About this exercise: Look through the data below. Pick out the lines holding the string "navigation".

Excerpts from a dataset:
■ ■ ■ ■ ■ ■ ■

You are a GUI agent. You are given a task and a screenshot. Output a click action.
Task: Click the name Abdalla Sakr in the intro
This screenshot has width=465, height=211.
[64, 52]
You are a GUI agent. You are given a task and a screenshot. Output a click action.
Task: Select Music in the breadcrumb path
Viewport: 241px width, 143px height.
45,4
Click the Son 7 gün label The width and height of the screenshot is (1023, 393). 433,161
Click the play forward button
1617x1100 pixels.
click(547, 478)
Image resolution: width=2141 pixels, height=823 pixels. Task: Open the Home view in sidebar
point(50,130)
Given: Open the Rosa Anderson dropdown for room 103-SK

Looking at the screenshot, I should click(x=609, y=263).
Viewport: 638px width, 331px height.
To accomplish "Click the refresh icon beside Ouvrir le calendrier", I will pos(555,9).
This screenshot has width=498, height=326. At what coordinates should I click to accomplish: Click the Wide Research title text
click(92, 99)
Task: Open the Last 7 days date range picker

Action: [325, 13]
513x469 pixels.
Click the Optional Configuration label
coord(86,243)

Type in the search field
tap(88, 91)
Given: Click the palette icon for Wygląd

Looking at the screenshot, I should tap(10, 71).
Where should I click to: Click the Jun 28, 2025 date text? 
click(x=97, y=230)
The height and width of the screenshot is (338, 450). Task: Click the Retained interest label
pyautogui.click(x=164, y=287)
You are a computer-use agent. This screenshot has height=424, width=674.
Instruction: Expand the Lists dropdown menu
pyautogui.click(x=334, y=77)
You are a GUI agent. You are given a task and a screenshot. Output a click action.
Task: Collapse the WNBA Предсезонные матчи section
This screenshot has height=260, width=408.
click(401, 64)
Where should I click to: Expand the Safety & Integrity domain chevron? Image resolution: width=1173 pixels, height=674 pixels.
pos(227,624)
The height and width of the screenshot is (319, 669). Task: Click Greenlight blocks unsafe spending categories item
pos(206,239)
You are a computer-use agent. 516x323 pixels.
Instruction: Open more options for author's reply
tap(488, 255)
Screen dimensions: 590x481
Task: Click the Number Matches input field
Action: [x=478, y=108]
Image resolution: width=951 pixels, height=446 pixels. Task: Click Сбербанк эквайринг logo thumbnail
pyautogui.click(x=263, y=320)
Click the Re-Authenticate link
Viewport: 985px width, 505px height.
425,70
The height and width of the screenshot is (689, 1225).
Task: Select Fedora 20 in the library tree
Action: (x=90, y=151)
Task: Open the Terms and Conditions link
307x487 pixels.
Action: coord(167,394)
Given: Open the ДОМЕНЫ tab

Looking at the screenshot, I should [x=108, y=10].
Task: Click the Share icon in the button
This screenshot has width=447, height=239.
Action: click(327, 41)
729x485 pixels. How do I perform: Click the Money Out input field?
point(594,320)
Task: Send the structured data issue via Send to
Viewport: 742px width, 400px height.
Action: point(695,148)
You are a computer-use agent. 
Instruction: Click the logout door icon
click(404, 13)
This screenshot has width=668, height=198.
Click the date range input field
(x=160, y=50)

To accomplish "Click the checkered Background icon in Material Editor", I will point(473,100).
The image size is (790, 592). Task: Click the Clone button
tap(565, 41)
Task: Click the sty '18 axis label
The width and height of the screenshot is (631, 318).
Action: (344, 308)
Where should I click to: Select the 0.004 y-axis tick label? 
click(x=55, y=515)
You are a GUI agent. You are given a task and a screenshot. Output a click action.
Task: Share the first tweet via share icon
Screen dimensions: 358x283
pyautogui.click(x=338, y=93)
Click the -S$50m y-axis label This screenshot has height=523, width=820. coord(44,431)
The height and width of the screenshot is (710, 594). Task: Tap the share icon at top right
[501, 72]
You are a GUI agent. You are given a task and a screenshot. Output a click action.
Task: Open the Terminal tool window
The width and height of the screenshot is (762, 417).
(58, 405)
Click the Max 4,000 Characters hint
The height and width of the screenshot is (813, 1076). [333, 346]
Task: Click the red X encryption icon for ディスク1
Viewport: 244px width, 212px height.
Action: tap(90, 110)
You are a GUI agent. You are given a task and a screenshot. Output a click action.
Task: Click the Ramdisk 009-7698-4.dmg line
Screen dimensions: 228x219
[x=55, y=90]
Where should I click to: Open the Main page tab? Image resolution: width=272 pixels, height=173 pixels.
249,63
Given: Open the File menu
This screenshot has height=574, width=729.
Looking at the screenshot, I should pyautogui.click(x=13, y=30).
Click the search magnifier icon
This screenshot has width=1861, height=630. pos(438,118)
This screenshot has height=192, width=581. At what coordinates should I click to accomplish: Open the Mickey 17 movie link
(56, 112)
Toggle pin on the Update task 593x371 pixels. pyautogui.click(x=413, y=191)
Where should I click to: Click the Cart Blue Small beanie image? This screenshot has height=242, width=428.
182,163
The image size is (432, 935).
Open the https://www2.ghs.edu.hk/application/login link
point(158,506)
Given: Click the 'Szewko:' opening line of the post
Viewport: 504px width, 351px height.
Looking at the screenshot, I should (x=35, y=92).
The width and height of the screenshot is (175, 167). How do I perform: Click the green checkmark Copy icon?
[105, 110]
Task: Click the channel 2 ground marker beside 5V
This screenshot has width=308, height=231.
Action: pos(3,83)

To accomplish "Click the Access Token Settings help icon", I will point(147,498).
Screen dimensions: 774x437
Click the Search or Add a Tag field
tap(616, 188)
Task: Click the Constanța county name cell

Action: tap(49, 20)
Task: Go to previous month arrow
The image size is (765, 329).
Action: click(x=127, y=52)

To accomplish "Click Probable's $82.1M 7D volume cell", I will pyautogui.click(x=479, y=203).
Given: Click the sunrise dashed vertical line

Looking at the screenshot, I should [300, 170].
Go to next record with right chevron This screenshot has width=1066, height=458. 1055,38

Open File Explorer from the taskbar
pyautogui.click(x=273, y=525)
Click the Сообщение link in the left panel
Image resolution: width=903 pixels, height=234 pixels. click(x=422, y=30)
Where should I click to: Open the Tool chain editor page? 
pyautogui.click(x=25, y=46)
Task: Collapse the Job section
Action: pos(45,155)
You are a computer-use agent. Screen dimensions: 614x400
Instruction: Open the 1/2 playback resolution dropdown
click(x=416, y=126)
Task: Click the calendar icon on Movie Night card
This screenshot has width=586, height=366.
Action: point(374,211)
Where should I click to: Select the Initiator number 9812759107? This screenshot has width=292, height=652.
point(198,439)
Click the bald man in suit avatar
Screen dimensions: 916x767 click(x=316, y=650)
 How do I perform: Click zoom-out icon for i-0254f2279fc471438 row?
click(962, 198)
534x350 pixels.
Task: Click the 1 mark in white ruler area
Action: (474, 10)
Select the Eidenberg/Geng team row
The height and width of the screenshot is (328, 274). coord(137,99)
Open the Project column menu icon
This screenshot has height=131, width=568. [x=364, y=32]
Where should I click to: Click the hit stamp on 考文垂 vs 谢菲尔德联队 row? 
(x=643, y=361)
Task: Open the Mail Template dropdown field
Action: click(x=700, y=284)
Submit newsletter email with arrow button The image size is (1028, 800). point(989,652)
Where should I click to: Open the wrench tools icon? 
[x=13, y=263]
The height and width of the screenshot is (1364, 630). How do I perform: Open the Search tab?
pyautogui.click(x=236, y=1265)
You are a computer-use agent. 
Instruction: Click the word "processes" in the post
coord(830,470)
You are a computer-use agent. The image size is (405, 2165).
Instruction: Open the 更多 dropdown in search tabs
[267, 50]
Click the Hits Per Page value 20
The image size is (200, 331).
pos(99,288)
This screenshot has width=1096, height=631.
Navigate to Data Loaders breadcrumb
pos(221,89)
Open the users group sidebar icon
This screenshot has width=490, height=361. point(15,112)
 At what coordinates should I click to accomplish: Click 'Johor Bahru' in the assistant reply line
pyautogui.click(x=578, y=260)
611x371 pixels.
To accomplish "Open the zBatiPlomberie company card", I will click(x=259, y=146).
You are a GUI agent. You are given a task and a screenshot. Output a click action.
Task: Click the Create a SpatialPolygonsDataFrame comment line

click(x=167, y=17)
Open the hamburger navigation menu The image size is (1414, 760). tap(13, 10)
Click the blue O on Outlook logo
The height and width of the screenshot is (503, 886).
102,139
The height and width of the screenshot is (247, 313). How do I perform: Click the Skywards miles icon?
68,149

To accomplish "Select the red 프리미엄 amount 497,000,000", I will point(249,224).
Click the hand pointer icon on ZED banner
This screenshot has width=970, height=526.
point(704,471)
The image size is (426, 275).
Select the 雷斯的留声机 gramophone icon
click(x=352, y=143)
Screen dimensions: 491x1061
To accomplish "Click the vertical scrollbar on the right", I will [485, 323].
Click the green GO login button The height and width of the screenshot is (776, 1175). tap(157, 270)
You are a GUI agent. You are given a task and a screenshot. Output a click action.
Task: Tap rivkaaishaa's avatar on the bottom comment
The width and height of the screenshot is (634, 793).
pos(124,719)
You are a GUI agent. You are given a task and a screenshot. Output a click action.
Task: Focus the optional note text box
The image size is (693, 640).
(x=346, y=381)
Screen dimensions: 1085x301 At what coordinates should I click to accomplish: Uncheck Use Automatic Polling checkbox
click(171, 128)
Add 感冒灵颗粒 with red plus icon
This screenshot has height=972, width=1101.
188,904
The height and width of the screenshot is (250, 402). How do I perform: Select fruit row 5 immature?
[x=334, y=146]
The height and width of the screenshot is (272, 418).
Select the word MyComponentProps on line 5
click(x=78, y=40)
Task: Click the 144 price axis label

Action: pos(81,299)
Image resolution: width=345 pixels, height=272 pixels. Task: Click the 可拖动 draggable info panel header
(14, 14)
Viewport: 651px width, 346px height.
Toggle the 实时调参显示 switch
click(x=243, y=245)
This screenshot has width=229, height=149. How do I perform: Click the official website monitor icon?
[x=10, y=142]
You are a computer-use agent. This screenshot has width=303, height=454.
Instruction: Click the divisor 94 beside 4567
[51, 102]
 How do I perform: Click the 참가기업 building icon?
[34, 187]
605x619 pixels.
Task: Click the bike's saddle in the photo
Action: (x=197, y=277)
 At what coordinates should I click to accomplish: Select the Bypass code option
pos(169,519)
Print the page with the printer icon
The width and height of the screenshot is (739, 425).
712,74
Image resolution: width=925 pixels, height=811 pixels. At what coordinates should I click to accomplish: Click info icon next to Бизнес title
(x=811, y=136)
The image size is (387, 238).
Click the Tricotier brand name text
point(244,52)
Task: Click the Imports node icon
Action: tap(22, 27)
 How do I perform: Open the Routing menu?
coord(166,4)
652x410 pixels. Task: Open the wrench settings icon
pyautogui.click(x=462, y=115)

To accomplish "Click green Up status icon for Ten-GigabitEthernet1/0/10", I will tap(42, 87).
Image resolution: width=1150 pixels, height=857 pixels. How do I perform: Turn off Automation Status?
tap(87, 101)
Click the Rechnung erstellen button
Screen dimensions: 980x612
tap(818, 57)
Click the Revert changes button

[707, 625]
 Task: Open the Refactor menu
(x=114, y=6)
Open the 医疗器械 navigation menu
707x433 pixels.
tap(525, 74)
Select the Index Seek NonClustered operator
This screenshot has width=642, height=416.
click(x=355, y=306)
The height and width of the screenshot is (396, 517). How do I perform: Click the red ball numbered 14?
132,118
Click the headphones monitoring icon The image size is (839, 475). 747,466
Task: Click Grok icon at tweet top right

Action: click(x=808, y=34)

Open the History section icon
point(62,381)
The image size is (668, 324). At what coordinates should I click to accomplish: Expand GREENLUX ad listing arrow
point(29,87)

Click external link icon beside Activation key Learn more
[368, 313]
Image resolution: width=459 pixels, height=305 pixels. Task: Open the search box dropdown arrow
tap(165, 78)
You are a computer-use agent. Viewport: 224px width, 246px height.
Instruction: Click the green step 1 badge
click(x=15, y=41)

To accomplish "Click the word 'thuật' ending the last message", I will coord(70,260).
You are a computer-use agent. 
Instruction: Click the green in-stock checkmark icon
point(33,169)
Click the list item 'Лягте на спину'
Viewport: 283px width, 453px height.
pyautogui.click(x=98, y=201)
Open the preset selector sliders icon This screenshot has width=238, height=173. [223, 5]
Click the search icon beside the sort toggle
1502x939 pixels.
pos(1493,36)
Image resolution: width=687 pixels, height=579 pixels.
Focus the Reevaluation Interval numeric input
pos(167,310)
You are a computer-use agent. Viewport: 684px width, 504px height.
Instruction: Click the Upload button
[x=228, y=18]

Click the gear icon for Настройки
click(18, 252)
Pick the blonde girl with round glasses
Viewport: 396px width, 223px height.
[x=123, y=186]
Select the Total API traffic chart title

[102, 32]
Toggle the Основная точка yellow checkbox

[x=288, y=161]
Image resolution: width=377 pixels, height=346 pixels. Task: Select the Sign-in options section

■ ■ ■ ■ ■ ■ ■

Problem solution:
Open the hamburger navigation menu The image size is (1414, 760). tap(13, 10)
Open the 医疗器械 navigation menu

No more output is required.